## TEXT UNDER STUDY
○ ○ ○
Crocin Prevents Sub-Cellular Organelle Damage, Proteolysis and Apoptosis in Rat Hepatocytes: A Justification for Its Hepatoprotection

Document Type: Research article

Authors

1 Pharmaceutical Research Center, Department of Pharmacodynamy and Toxicology, School of Pharmacy, Mashhad University of Medical Sciences, Mashhad, Iran.

2 Department of Pharmacology and Toxicology, Faculty of Pharmacy, Shahid Beheshti University of Medical Sciences, Tehran, Iran.

Abstract

Crocin, the main constituent of saffron (Crocus sativus L.), is a natural carotenoid which is known for its antioxidant activity. Liver as the organ that metabolizes many chemicals is one of the first position that is at risk of environmental pollutants. It is clear that compounds that exhibit antioxidant properties, scavenging of free radicals and inhibition of lipid peroxidation are expected to show hepatoprotective effects. Previous studies have proven the protective effect of crocin on the liver. The aim of this study is to find out the exact hepatoprotective mechanisms of this compound.
○ ○ ○
## GIVEN DATA
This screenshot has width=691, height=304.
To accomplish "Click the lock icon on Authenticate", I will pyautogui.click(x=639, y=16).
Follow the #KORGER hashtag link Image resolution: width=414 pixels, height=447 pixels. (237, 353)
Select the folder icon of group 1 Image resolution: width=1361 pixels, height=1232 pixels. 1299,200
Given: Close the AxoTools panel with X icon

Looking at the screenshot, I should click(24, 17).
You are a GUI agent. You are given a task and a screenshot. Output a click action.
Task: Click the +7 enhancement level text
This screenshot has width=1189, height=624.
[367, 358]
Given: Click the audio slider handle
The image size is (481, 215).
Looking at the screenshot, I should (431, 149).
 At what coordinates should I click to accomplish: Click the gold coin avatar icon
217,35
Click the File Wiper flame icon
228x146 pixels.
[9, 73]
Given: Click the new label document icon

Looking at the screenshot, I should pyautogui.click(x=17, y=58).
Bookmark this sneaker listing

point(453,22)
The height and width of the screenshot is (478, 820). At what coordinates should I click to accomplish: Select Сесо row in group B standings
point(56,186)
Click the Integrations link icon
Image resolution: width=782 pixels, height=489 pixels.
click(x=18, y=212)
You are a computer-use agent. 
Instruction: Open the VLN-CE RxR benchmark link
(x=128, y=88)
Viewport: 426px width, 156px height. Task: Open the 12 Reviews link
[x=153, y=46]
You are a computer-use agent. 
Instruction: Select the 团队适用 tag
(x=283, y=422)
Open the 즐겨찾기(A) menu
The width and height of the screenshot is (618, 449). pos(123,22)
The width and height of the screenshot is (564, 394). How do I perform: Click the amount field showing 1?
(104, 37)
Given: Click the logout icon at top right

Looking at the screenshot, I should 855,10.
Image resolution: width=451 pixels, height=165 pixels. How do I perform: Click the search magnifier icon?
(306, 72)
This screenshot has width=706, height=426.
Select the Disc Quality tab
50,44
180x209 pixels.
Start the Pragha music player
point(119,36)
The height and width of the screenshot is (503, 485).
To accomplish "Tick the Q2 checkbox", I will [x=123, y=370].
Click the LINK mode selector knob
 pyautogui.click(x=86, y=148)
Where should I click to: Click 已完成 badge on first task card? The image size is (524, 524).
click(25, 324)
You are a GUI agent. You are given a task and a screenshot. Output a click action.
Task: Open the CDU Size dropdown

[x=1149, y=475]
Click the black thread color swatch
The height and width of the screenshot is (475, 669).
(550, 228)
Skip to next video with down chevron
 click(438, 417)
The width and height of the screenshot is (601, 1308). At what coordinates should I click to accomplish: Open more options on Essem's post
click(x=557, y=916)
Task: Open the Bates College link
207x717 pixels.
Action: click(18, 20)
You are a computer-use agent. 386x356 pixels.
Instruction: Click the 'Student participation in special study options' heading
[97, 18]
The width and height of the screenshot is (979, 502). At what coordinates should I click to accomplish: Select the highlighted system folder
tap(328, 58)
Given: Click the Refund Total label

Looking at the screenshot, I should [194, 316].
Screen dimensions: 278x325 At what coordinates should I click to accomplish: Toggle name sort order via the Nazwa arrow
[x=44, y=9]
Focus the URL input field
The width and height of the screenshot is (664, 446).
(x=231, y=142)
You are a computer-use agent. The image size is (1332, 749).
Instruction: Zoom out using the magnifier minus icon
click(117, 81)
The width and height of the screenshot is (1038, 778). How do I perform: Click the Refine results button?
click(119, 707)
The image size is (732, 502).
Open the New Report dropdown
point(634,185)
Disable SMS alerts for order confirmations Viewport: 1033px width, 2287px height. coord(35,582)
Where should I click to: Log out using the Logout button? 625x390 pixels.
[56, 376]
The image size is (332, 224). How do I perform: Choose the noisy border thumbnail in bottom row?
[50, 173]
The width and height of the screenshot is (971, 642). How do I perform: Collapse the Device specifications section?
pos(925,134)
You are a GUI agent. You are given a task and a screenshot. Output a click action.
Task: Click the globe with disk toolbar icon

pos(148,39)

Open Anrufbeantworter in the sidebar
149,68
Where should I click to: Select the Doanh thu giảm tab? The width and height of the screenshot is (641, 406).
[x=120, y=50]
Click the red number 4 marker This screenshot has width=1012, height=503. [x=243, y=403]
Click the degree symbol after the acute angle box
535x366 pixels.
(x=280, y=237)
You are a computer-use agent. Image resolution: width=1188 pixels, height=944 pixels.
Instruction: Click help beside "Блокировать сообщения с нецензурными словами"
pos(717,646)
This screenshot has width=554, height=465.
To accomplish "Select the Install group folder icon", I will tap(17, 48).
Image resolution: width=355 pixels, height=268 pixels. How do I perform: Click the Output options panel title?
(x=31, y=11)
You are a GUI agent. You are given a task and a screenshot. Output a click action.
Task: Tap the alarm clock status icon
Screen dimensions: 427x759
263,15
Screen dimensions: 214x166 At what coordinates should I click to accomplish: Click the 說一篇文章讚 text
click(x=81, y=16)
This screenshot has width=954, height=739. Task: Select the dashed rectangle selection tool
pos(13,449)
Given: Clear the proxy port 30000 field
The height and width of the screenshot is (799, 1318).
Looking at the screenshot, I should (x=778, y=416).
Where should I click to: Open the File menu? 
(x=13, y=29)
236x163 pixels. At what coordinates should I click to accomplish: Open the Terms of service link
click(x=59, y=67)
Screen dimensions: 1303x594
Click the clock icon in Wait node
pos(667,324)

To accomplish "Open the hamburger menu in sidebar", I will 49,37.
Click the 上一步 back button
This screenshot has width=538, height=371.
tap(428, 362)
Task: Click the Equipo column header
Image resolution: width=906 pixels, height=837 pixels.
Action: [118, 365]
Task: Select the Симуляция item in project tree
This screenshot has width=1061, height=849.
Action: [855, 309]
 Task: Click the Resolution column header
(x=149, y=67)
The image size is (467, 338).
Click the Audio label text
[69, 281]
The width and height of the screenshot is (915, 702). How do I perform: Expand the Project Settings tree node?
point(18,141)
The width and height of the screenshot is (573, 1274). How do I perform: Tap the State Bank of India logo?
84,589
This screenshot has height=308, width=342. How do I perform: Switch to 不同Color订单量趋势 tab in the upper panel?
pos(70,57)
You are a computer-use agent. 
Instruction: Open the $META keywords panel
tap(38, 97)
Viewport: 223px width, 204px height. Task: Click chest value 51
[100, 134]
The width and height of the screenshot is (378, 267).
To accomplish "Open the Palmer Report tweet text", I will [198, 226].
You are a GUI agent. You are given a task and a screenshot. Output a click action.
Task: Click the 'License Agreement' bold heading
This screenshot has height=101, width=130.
○ ○ ○
## TO DO
Copy out the part of the crocin article starting at "Crocin Prevents Sub-Cellular" and ending at "Sciences, Tehran, Iran.", substituting "Study" for "Research".

## RESPONSE
Crocin Prevents Sub-Cellular Organelle Damage, Proteolysis and Apoptosis in Rat Hepatocytes: A Justification for Its Hepatoprotection

Document Type: Study article

Authors

1 Pharmaceutical Study Center, Department of Pharmacodynamy and Toxicology, School of Pharmacy, Mashhad University of Medical Sciences, Mashhad, Iran.

2 Department of Pharmacology and Toxicology, Faculty of Pharmacy, Shahid Beheshti University of Medical Sciences, Tehran, Iran.